State preemption is one of the legal doctrines that Community Rights lawmaking challenges. Time after time citizen majorities have formed in communities to enact and enforce laws that make life easier for the many instead of the few. And more often than not state and federal levels of government step in to deny citizens their inalienable Right to Local Community Self-Government. One example of this is a piece of legislation passed in the State Legislature back in 2011 prohibiting municipalities from enacting local sick-leave laws. The news story below illustrates how state preemption is used to stifle the efforts of working people acting lawfully and democratically to make life easier in the workplace. — Curt Hubatch, Community Rights US Media Team Member
How about Paid Sick Leave, Now?
The Legislature has bills creating a paid sick-leave insurance pool and overturning a sick-leave ban forced on municipalities
This article by Melanie Conklin was published in the Wisconsin Examiner on March 16, 2020.

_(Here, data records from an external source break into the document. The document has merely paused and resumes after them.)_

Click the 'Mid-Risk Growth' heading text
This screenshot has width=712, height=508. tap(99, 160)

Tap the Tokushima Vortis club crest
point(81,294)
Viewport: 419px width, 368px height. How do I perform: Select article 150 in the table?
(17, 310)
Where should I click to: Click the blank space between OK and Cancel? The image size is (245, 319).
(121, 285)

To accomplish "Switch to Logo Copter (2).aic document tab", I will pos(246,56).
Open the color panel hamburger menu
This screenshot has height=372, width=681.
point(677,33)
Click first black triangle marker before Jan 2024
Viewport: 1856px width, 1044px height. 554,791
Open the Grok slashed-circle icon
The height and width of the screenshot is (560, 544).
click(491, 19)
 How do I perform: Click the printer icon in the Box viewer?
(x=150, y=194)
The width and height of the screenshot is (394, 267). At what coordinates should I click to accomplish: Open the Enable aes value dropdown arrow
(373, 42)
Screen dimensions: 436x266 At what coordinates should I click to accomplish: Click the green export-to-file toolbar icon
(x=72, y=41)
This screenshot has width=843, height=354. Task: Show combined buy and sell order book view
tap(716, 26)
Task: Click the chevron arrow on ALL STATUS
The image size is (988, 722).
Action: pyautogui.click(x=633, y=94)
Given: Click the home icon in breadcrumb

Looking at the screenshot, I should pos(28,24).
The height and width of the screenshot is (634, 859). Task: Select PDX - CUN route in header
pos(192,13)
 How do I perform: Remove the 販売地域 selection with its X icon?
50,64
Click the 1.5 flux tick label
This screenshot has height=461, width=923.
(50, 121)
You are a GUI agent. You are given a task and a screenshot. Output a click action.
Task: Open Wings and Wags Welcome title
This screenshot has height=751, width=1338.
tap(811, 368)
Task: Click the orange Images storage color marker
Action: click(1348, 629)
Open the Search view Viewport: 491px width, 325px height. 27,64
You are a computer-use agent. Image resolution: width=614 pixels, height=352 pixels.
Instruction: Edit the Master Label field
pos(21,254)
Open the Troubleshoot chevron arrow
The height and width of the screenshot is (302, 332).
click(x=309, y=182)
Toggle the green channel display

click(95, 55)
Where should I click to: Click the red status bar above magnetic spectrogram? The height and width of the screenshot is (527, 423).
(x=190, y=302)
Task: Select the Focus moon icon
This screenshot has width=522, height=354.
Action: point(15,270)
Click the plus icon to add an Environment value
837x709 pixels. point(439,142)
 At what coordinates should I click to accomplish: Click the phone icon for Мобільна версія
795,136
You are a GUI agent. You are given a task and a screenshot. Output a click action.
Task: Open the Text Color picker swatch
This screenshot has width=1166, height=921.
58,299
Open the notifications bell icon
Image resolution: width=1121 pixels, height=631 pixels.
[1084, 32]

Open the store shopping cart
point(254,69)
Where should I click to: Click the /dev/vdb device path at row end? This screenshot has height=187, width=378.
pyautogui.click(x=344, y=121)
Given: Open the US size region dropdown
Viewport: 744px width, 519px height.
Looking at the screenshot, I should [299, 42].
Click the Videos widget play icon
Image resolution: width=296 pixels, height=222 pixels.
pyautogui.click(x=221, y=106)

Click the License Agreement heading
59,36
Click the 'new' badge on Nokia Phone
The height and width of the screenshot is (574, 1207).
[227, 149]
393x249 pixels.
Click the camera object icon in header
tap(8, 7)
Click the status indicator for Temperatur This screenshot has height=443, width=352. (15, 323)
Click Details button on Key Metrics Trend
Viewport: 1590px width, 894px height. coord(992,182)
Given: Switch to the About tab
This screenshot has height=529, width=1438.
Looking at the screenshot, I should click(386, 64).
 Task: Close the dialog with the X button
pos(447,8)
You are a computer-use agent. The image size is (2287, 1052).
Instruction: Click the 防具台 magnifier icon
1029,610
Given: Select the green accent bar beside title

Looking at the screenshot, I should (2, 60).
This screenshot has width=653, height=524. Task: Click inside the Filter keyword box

Wanda Lavender, 37, is a manager at a Popeye’s restaurant in Milwaukee. She’s a mother, a grandmother and the breadwinner for her family, making $12 an hour working 40 – 60 hours per week.
“Yesterday my family had to go into self-quarantine,” she says. My son’s teacher tested positive for coronavirus. My son ran a temperature. Now I can’t go into work for about a good two weeks.”
She’s worried about her coworkers, who she describes as “my family,” fearing they also may have to miss work. “As a manager I do have some vacation time. I worry about them … if they have no way to pay their landlords, no way to pay their bills, no way to feed their families.”
She has been a staunch community advocate for paid sick leave and a leader in the Fight for $15 movement to raise the minimum wage.